De temps en temps, je rêve de moi-même assis sur ce canapé rouge minimaliste, en tenant un parapluie, en regardant droit devant, en appelant la mauvaise chance et en pensant à lui. D’autres fois, je tiens un bocal à poisson vide sur mes genoux comme une clairvoyante au chômage qui attend que la gravité me fasse lever de ce canapé, mes cuisses en dégoulinant le rouge. Donc, j’y vais et je me couche où mon orang-outan avait l’habitude de le faire, en récitant la prière criée qui demande qu’il pousse une vague interne de moi de quoi que ce soit.
Partie 11 – Esprit
La répétition intermittente du DUM-DUM de transition de Law & Order[2] ! elle me ramène à cette époque. L’adolescent qui s’est aussi levé de sa chaise et qui change maintenant la chaîne de télévision de la salle d’attente si vite qu’il peint un autoportrait pixelisé de Chuck Close avec des morceaux d’irréalité en haute définition et des gens si sourds à tout sentiment que l’ on ne peut pas croire.

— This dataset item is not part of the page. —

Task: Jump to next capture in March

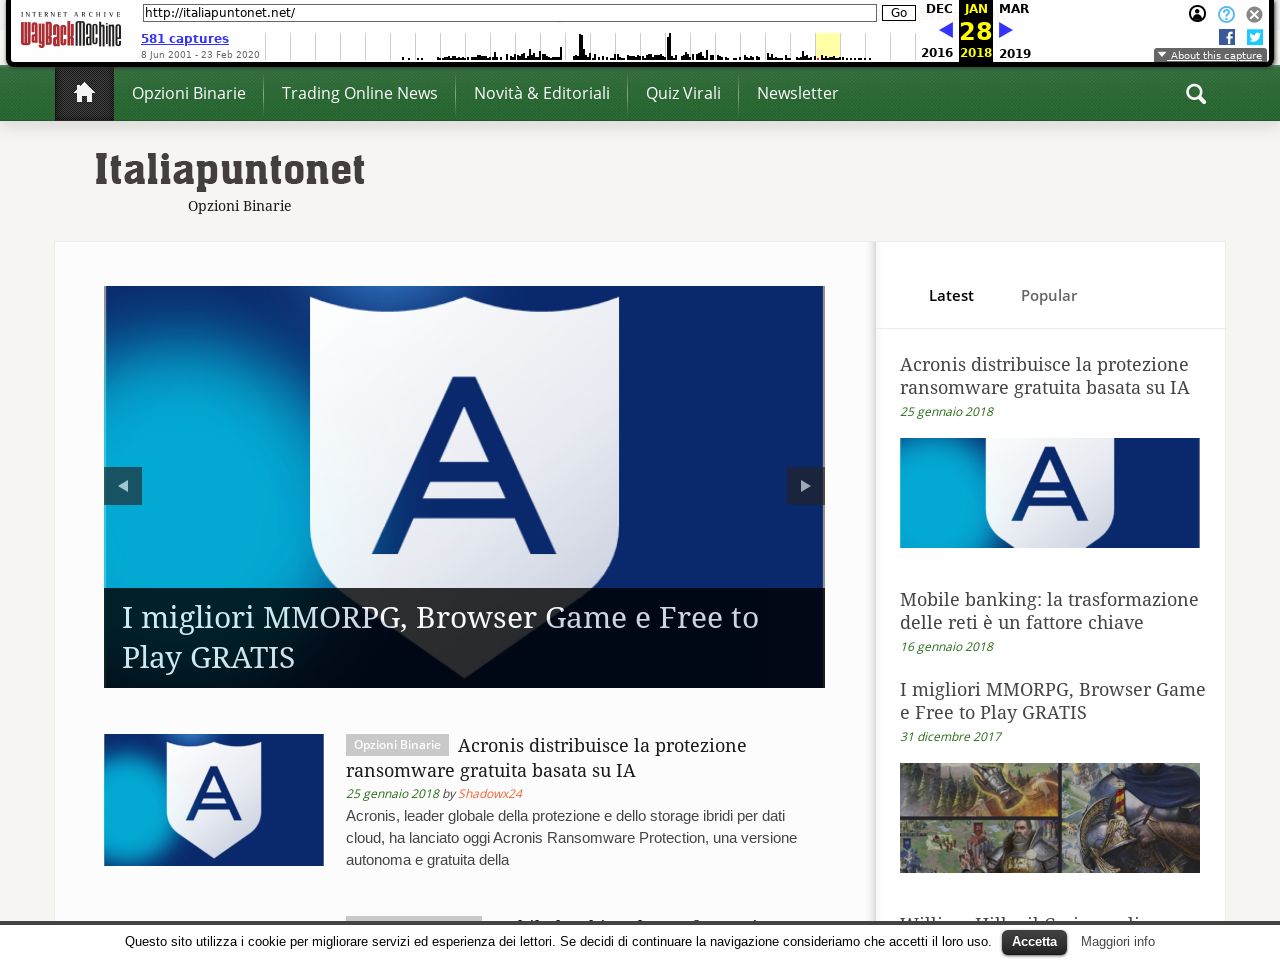Action: point(1006,30)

Cela devrait être mon signal pour me gratter, mais je suis épuisé et je peux seulement faire semblant d’être morte. Dans le calme du moment, je vois le canard craintif dévié de mon cerveau en conduisant le chagrin de m’attacher à des choses qui sont parties ou qui disparaîtront bientôt. Je ferme les yeux et je me permet de penser aux singes bleus d’Asie et de me souvenir d’Hector me rassurant, en me disant que l’Amérique ira bien parce qu’elle sait se reconstruire.
Même lorsque ma peau commence à désirer le bout de mes ongles, je m’assois sur mes mains, je pleure, je souris et je décide que je serai le seul à décider quand me gratter, donc ça compte. Je déciderais, et je dirais « quand » á souffrir, et alors je choisis d’attendre qu’ Yvonne sorte de son rendez-vous chez le docteur, en me sentant reconnaissante d’avoir les moyens pour la raccompagner chez elle.